Il sistema produttivo italiano vive una profonda crisi di cui il caso Fiat è solo l'ultimo e più visibile segno: la crisi rischia di farci arretrare pesantemente anche come Pil e come tenore di vita. Il vero problema è il deficit di innovazione, la mancanza di attenzione da parte del pubblico come del privato alla ricerca scientifica e tecnologica.
[ZEUS News - www.zeusnews.it - 02-11-2002]
Può essere utile fare un confronto tra le prime edizioni dello Smau di Milano e quella appena conclusa per capire di che natura sia la crisi in cui si dibatte il sistema produttivo del nostro Paese, a partire dai settori dell'high-tech e dell'ICT.
Ripercorriamo le edizioni dello Smau: da quello che aveva protagonista di spicco l'Italtel di Marisa Bellisario (tra i primi costruttori di apparati di Tlc in Europa e nel Mondo, con le prime centrali telefoniche elettroniche), a quello attuale dove l'Italtel non esiste più perché smembrata e venduta ai tedeschi. Non c'è più nemmeno la Telettra, azienda di spicco nelle radiocomunicazioni venduta dalla Fiat alla francese Alcatel, uno dei tanti errori del management della casa automobilistica torinese, per volontà del mitico Romiti: litigando con l'ancor più mitico Craxi fece fallire l'ipotesi di un polo manifatturiero delle Tlc per l'Italia capace di reggere la competizione internazionale.
Non c'è più l'Olivetti, che nei primi anni dello Smau lanciava il suo Pc e si guadagnava la copertina di Time; perfino l'Omnitel che era nata per evitare il fallimento di Olivetti (quello finanziario perché per quello industriale non si è fatto niente) tra poco non esisterà nemmeno più come nome per lasciare il posto alla proprietaria Vodafone.
Difficile pensare all'Italia come Paese di servizi: persino Mediaset è stata esclusa, nonostante o forse perchè sia di proprietà del Presidente del Consiglio, dall'affare delle tv e dei giornali tedeschi del Gruppo Kirch.
Quale è la vera natura della nostra crisi produttiva ed ora anche economica e sociale?
Bisogna dire con crudezza che, a dispetto di tanta retorica sulla nostra creatività, il nostro Paese ha investito troppo poco sulla ricerca e sull'innovazione scientifica e tecnologica. Non ha investito la Fiat per nuovi modelli e per un auto eco-compatibile; non ha investito nessuno in nuove tecnologie informatiche, telematiche. Non si è speso in ricerca ma si è fatta tanta speculazione finanziaria: tanto consumismo, tante tangenti, tanta esportazione di capitali; si è vissuto appiattiti sul presente, senza pensare al futuro, ed ora si vive delle glorie del passato.
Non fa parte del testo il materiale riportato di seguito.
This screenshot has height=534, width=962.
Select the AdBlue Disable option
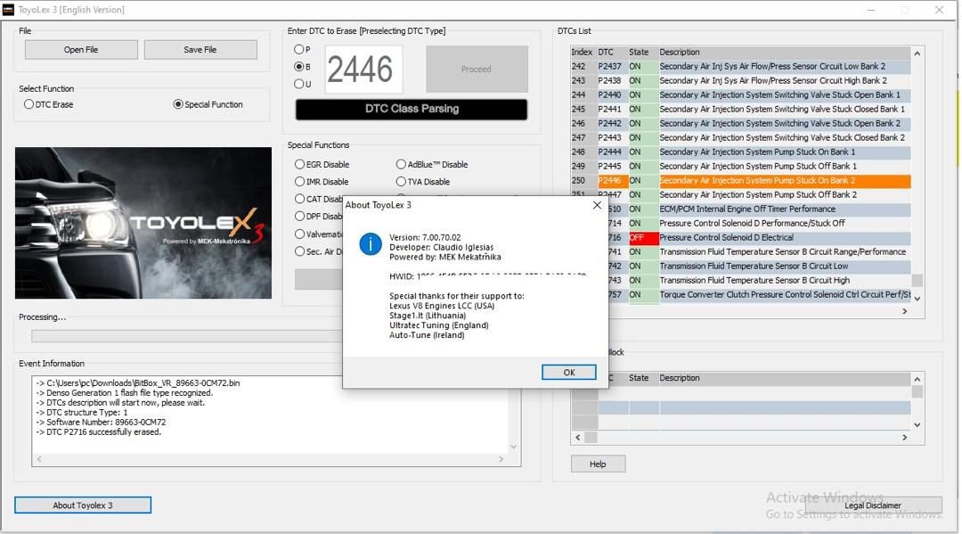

Il nostro Paese ogni due anni ha un nuovo Premio Nobel della Fisica o della Medicina, un "ex italiano" che ha lasciato il nostro Paese più o meno giovane, per la disperazione di non avere strumenti, laboratori, staff motivati, una retribuzione dignitosa ed un discreto prestigio sociale. Niente però cambia: il Governo Prodi che aveva un programma ambizioso di rilancio della ricerca ha presto interrotto la sua esperienza; i Governi precedenti non hanno fatto niente, a prescindere dal colore politico, che fossero presieduti da D'Alema, Amato o Berlusconi.
In questa Finanziaria non c'è nessun vero incentivo fiscale alla ricerca dei privati e con i fondi messi a disposizione il Consiglio Nazionale delle Ricerche non è certo di riuscire a pagare gli stipendi ai ricercatori. Gli unici progressi fatti nel campo della ricerca sul cancro o contro le distrofie muscolari si devono solo alla generosità degli italiani che hanno contributo a progetti promossi da associazioni e fondazioni private.
Tra qualche anno lo Smau sarà da Terzo Mondo nel pieno significato del termine: la Fiera dell'ICT di uno dei Paesi più sviluppati del Terzo Mondo, appunto.